Dermot O’Kelly, Senior Vice President Oracle UK, Ireland and Israel Technology
Enterprises are almost organic in the way they evolve. Take the way the best of them grow over time (both through customer acquisition and through mergers and acquisitions). When it comes to the IT systems that support these businesses the trend is unremittingly towards greater complexity. When one business buys another, the merger brings with it a new set of IT systems that need to be integrated into the wider organisation. Often this can lead to ‘fiefdoms’ of semi-autonomous IT, scattered throughout the enterprise and making independent decisions.
Moreover, as customers old and new grow in sophistication, so too do the demands they place on the businesses that serve them. For example, customers today demand he best possible experience when it comes to interacting with a brand. Enabling this front-end simplicity requires that the complexity of each customer interaction is moved to the organisation’s back-end systems – making things all the more complex for the business’ internal systems.
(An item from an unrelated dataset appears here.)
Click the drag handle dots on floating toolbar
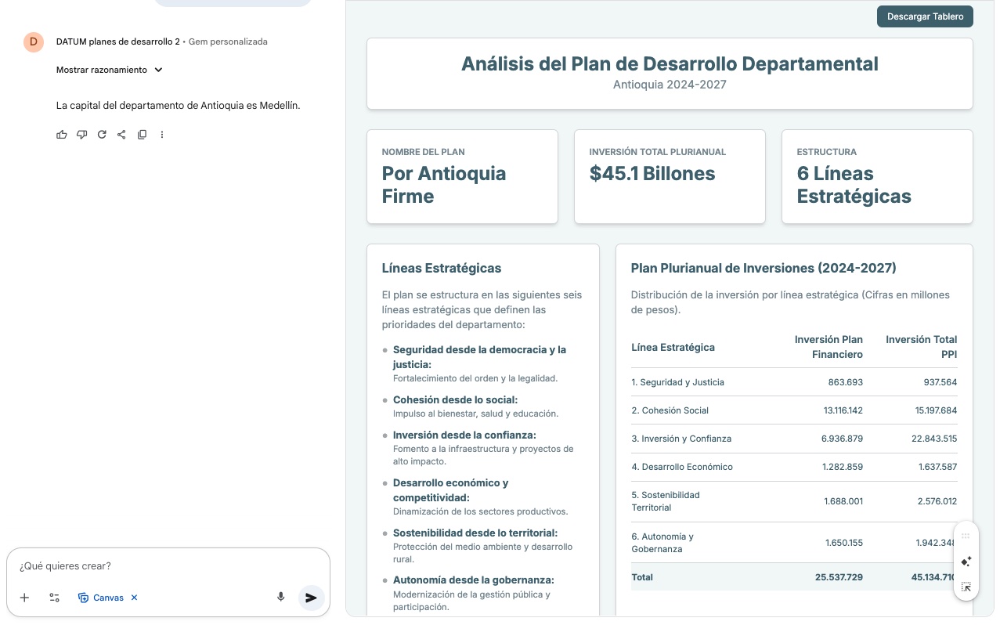The image size is (1000, 625). point(966,536)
IT complexity is not therefore always a sign that things have gone wrong for a business. It is in fact often a necessary by-product of success and of modernisation.
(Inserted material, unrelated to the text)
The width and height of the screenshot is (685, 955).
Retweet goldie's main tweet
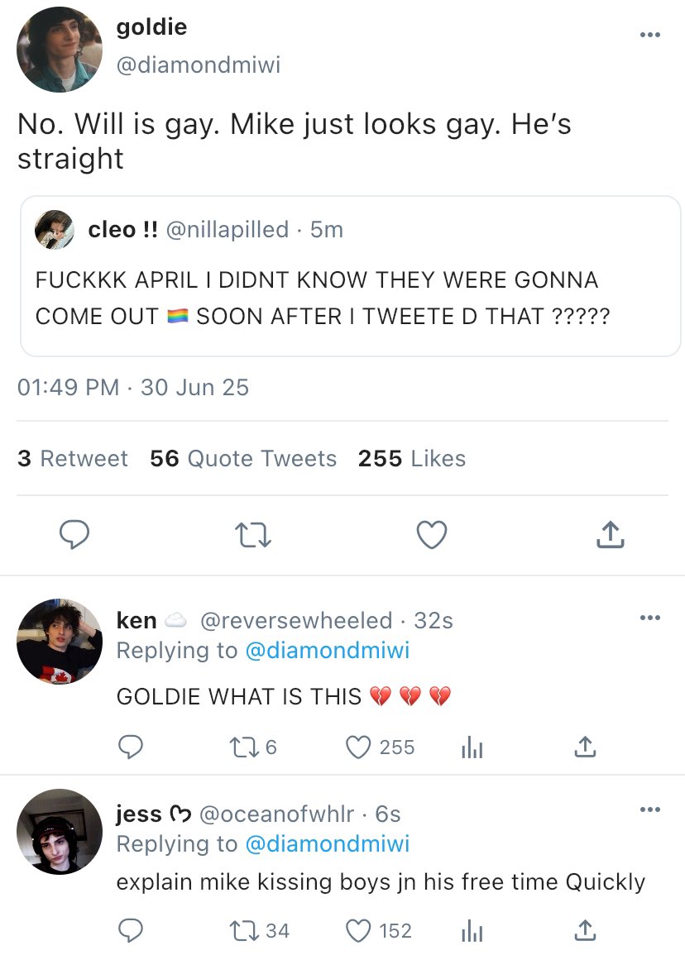click(255, 536)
But that does not mean organisations should simply lie down and accept IT complexity as an unavoidable evil. After all, IT complexities lead to lower profits, less innovation, reduced customer and user satisfaction and less competitive advantage.
Indeed, recent Oracle research has shown that organisations that have managed to reduce IT complexity within their businesses have been able to realise average annual benefits of $83 million. We also found that IT simplification drives a number of non-monetary benefits, including improved user productivity, faster time to market and better customer experience. A simplified IT infrastructure is therefore a key business enabler.
The good news for businesses is that there is a wide range of ways in which they can simplify their IT. The first is to abandon the traditional approach of trying to integrate the different IT ‘fiefdoms’ that emerge as a business grows. This integration is costly and time-consuming and more importantly is not what the IT department should be focussing on. Instead, businesses can invest in systems that have been engineered to work together from the outset and deploy them across the organisation. At a stroke, the IT ‘fiefdoms’ are broken down and replaced by a fully integrated and optimised IT system that reduces costs and allows IT to focus on what they should be doing – driving innovation and growth.
The days of businesses having to dedicate significant resources to managing complexity are numbered. The solutions to almost instantly reduce IT complexity already exist and are proven to help businesses improve their outcomes. Over the next couple of years those businesses that grasp this new reality and act on it are the ones that are set to meet with the most success.